We are trying to consider our options now as it seems that we will have to sell the motorhome,We are considering a Static on a small site, south of England, your thoughts and Info welcome.


cabby


----------



## Pudsey_Bear (Sep 25, 2008)

B&B might be better, and overall much cheaper.


----------



## dghr272 (Jun 14, 2012)

Cabby,

We had Static for 18 years prior to retirement and the move to a MH.

It was a well run site although more emphasis was put into supporting the campsite part of the site that allowed access all year. We had already decided to sell and get the MH when we got some really difficult neighbours beside us, therefore that is always a worry on a static site whereas in the MH we can just move on.

A big issue can be the contractual conditions you have to sign, some sites have really strict conditions.

Some useful info here.

http://www.nacoservices.com/static-caravan-advice/

OFT details

https://www.gov.uk/government/uploads/system/uploads/attachment_data/file/284431/oft734.pdf

Terry


----------



## Blizzard (Sep 21, 2009)

I'm trying to get my parents to go static as my dad is getting to old to tow any considerable distance, but he insists at 79 years old that he knows his limitations and will get bored being stuck on one site. 

If having a permanent holiday base is for you, then give it a go, even if you try a couple of weeks if someone on your favoured site rents theirs out.

K.


----------



## Pudsey_Bear (Sep 25, 2008)

When I sold my house in 06 I moved onto a caravan park into a static I'd bought, rent was a bit of a killer as was the cost of Calor and Electric, landowner was a PITA too, and when I sold up they had to sell it on my behalf and took a very hefty commision, I hardly got any money back as they kept saying don't worry about the rent we'll sort it out when it's sold.

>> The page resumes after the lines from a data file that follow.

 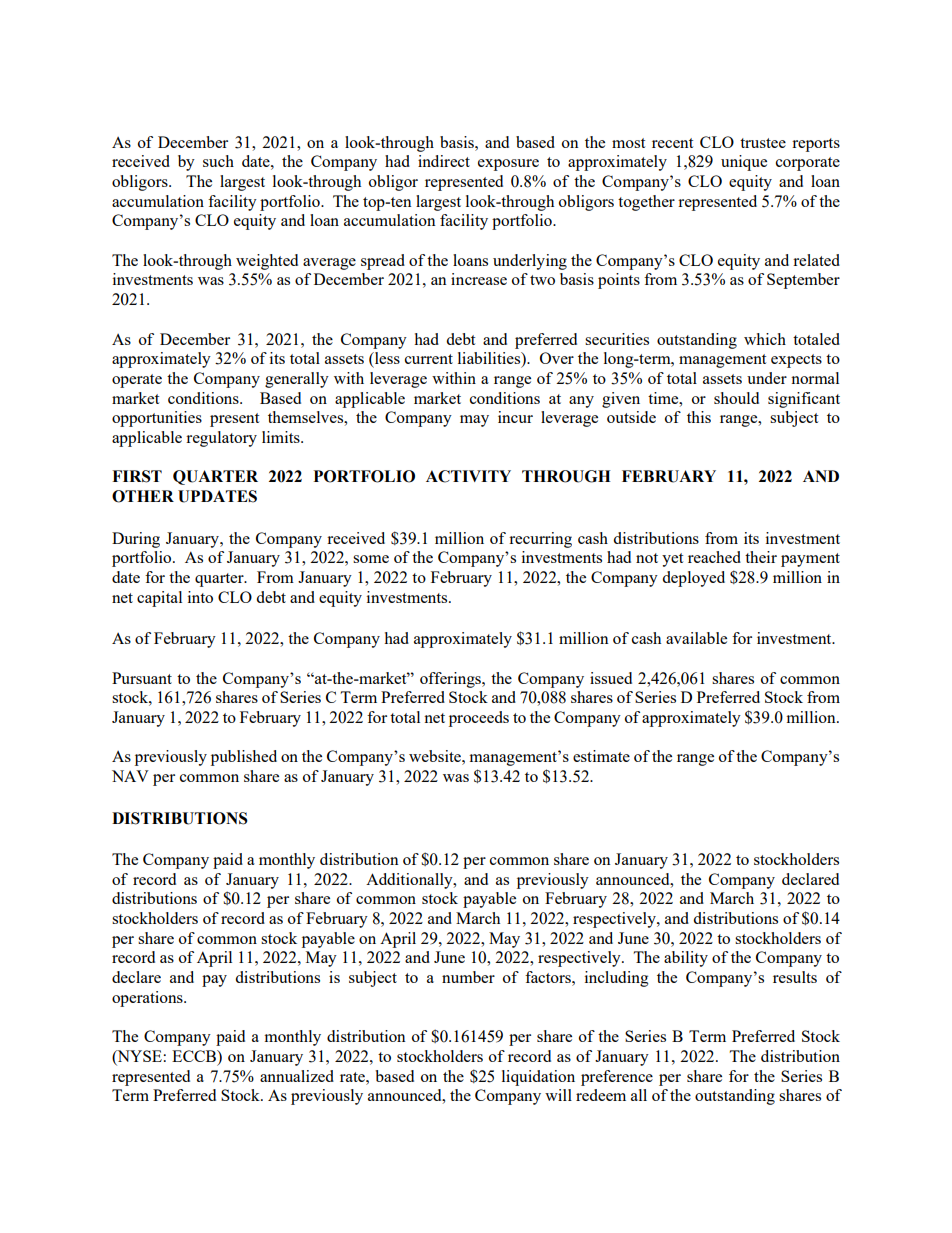 I want to click on unique, so click(x=744, y=163).
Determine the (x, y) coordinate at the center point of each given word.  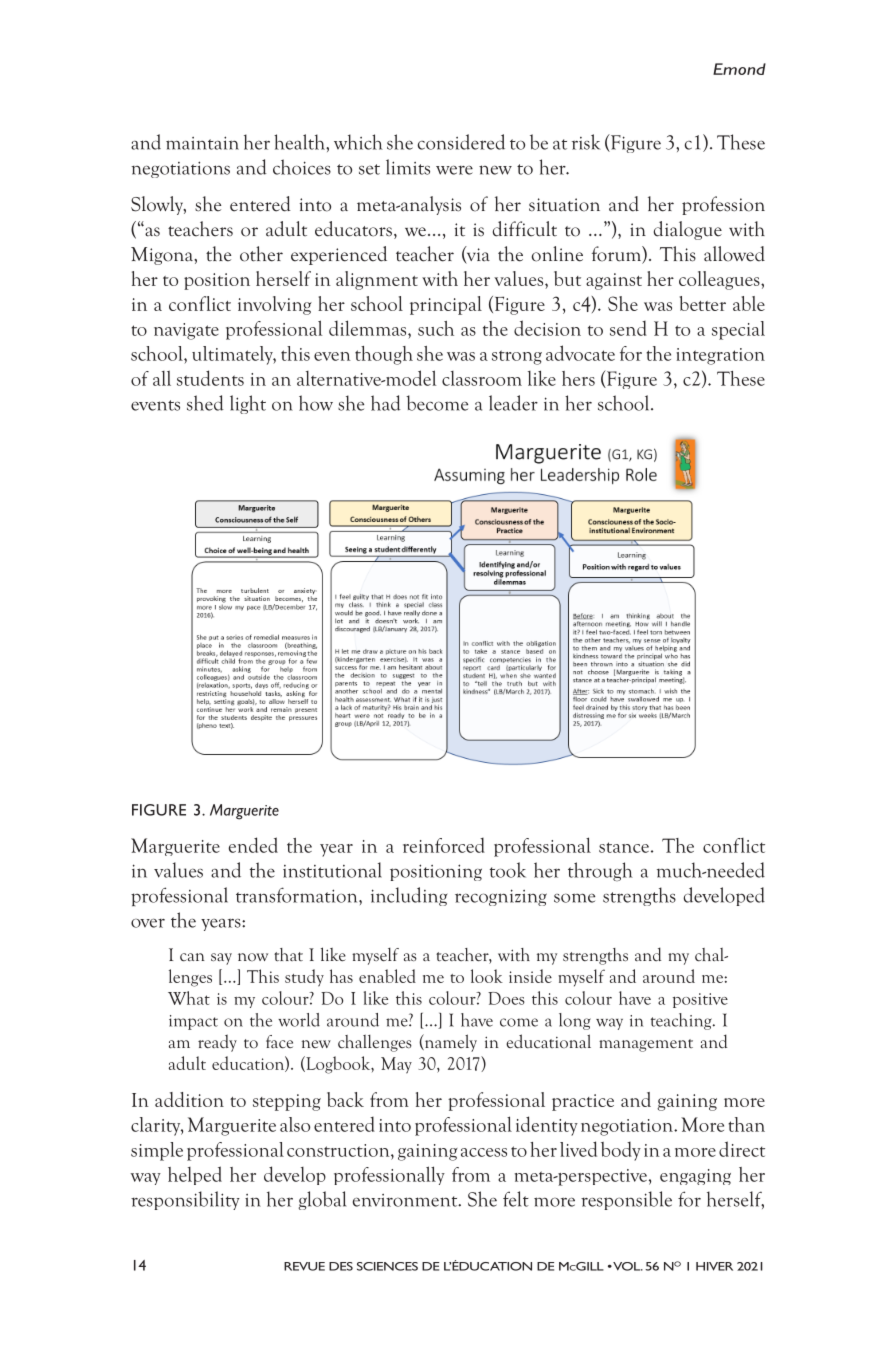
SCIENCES (387, 1266)
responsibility (185, 1200)
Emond (739, 69)
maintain (202, 143)
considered (461, 142)
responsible (626, 1200)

I could never in all honesty advise anyone to buy into a sited static or park home unless they got a contract which they read thoroughly and fully agreed with, and even then they can change it and there's not much you can do as you're trapped.


----------



## Mrplodd (Mar 4, 2008)

Compare the cost of buying a static along with all of the ancillary costs (such as ground rent etc) plus the cost of replacement because most static sites have a rule that any static can only be up to a maximum age before YOU most remove it from site (usually five years) against the cost of renting one for a couple of weeks (or whatever period you decide you will want) a year. Static vans cost a fair few quid now plus, if you have to remove it from site after five years you will need to sort specialist transport along with somewhere else to take it!! That can be a nightmare.

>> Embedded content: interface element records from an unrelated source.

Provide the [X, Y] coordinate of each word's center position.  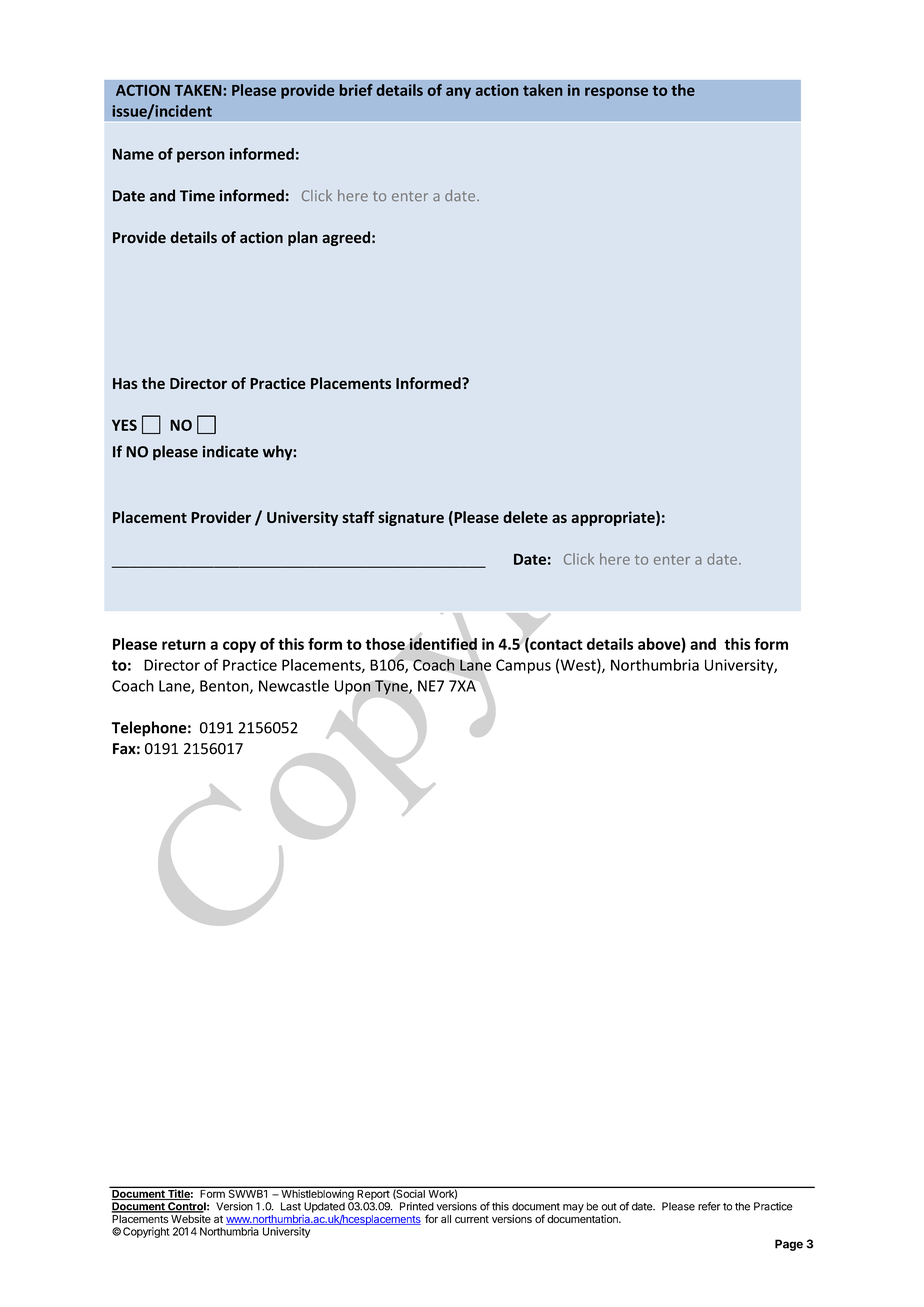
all [446, 1219]
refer [709, 1206]
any [458, 93]
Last [291, 1206]
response [616, 93]
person [201, 157]
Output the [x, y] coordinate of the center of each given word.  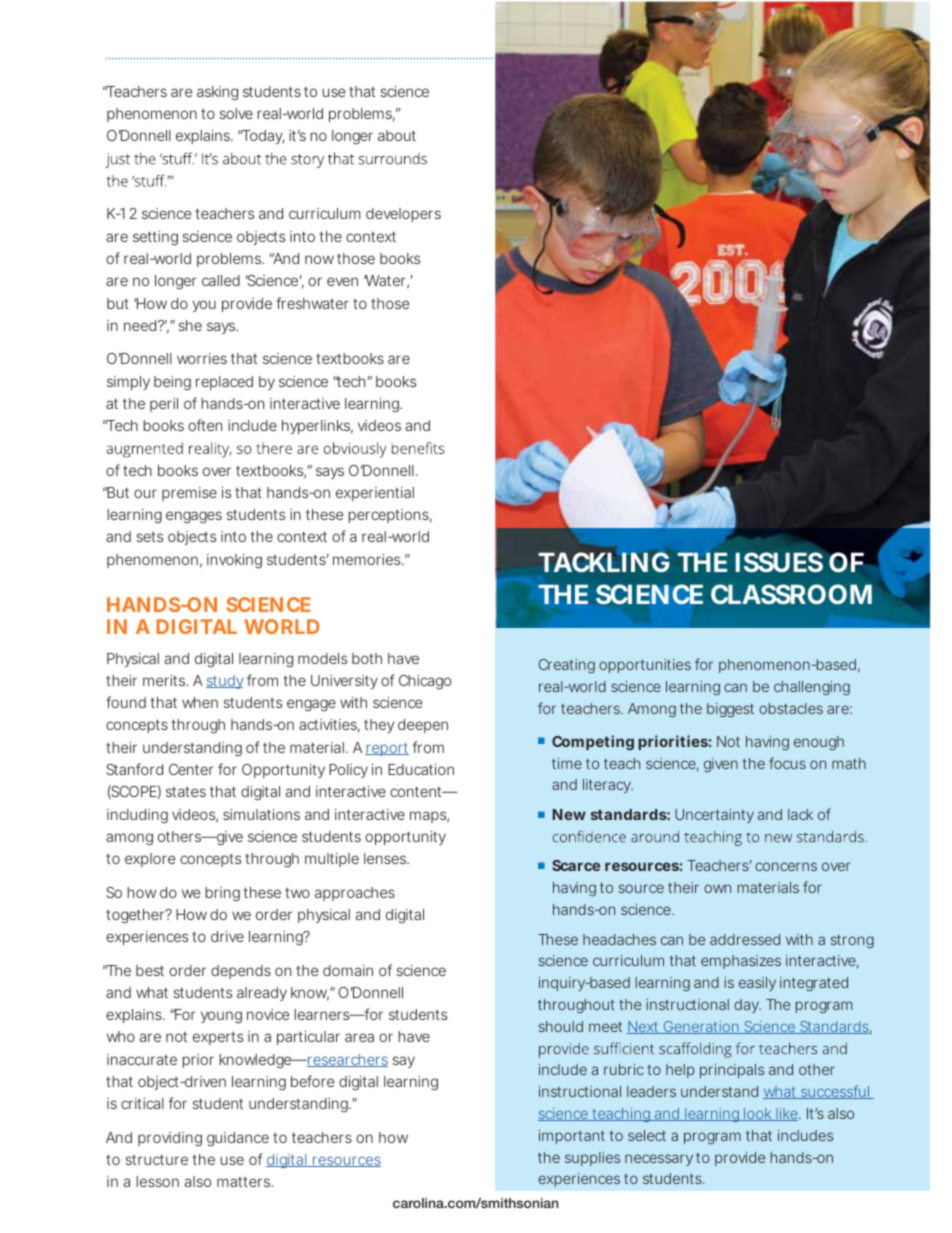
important [572, 1137]
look [758, 1114]
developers [403, 215]
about [397, 135]
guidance [238, 1139]
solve [236, 113]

By renting you will have none of the upkeep, ground rent, and all of the other things that site owners thing of to charge you for. 

Look into everything VERY carefully before deciding to invest tens of thousands of pounds in your own static. 

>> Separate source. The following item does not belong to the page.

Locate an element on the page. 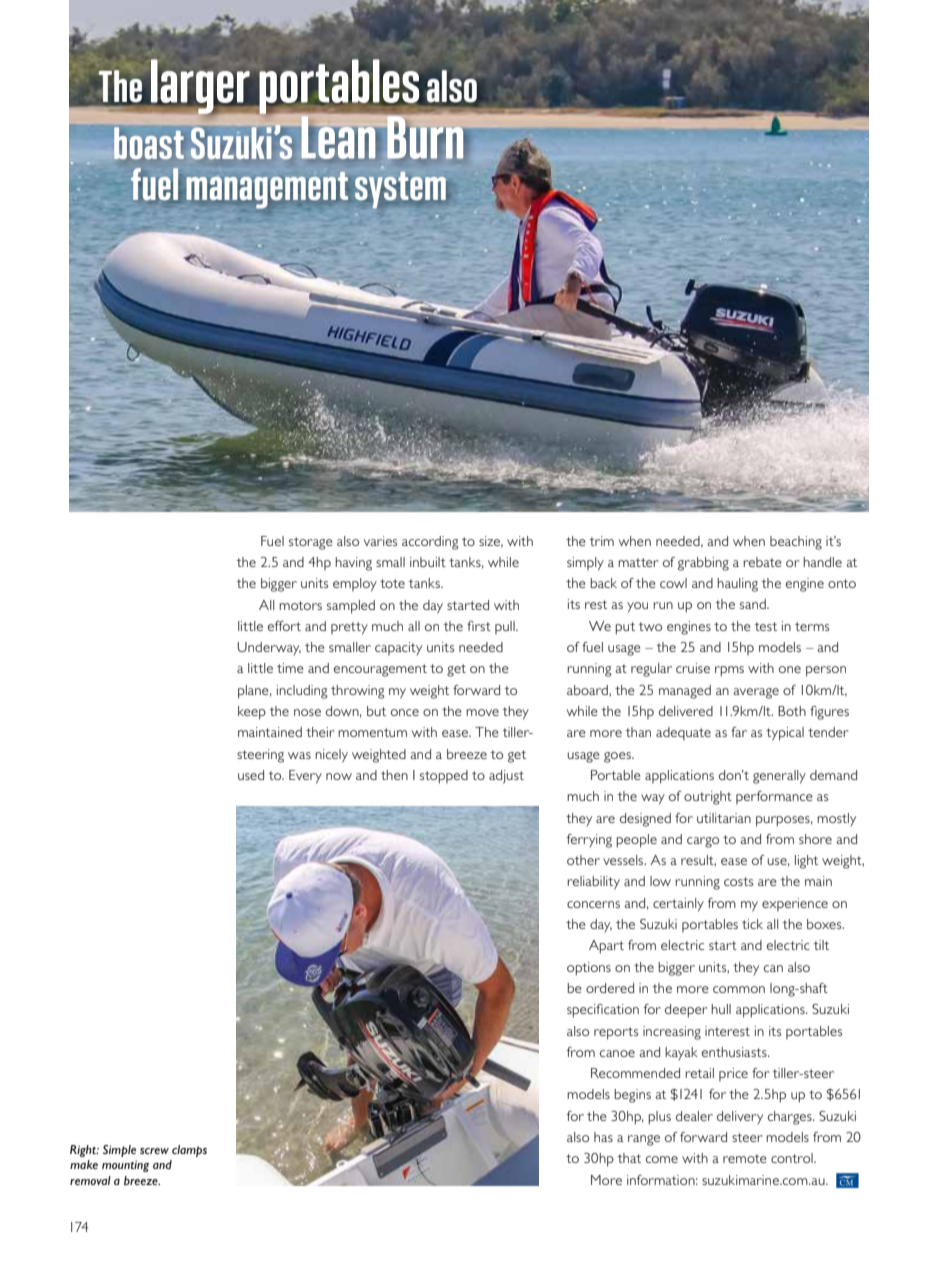 This document has height=1278, width=952. boast is located at coordinates (149, 144).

How about a large (twin axle) touring caravan on a seasonal pitch??? Many sites even offer a "Take out of storage and erect it prior to your arrival, and removal once you have left" service as well. Worth considering???

A pal looked into doing exactly that this year at Stowford Meadows in Cornwall. The seasonal pitch cost was £1600 and included EHU, mains water and drainage. Worth making a few enquiries of a few sites. One advantage is that you can move sites every year or so if you wish, there are lots of Landrover owners who are happy to tow a caravan to another site for a few quid In their hands :wink2:

Andy


----------



## cabby (May 14, 2005)

Thanks Andy, did not think along those lines.sounds a much better plan than a static I must agree.

cabby


----------



## Kaytutt (Feb 5, 2013)

We were static owners for years and loved it, the family were still at home and we used it every weekend. All of the pitfalls mentioned above can be true but there are many good sides, key is choosing the right site, one with a long season (ours was 49 weeks), one with owners only, no rentals, one with no daft t&c's like having to change your caravan every 6 year etc

we intend selling the house in a few years and buying another static on the site where we owned before, we will use that as our base and use the motorhome for more frequent touring

I would visit lots, try to talk to owners if you can

A seasonal touring pitch is a good alternative


----------



## Webby1 (Mar 11, 2012)

Don't want to ask where this site is all we'll all end up there...................but is there a way of building up a list of sites members have lived on or would recommend.

Like campsites it's the value of real experience ...........and can name and shame lazy/greedy site owners.

In fact surely there is already a similar site to this for static owners..............anyone know of one ????


----------